Bien réels sont ceux qui ont l’art et la manière d’esquiver la communication d’un titre à l’intérêt certain passé le trailer d’annonce dans le simple but de maximiser les surprises et la découverte une fois le produit entre les mains. C’est un choix, d’ailleurs souvent louable, mais on ne peut s’empêcher d’avoir une petite pensée pour les concernés qui ont eu le malheur de s’arrêter à l’officialisation de Gotham Knights, passant ensuite majoritairement au travers des diverses vidéos pour s’attendre au lancement de ce qui aurait pu être la suite de la trilogie Arkham. Car ça n’a absolument rien d’une suite, et à tous les niveaux…
Scénaristiquement déjà, si l’annonce du jeu et les contours de son synopsis aurait pu mener à une séquelle naturelle en se souvenant du final d’Arkham Knight, ce n’est pas du tout le cas.

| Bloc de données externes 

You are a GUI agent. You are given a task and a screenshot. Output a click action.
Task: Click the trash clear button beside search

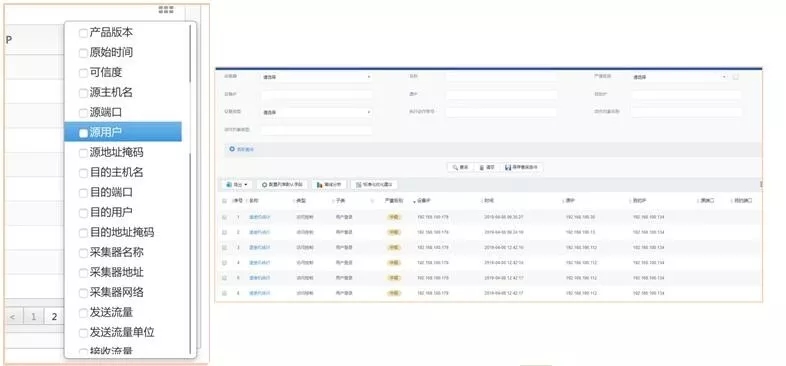point(487,167)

Batman est bien en retrait et c’est peu de le dire, mort après un rude combat mené face à un méchant qu’on ne citera pas (juste parce qu’on ne se souvient plus s’il a été cité durant la com, et ce n’est pas le Joker) et alors que la ténébreuse ville de Gotham est en proie au chaos entre les vilains qui profitent de l’absence de la chauve-souris et la police plus corrompue que jamais, c’est le quatuor des larbins qui tentent de reprendre les choses en main, tous jouables : Robin, Batgirl, Nightwing et Red Hood.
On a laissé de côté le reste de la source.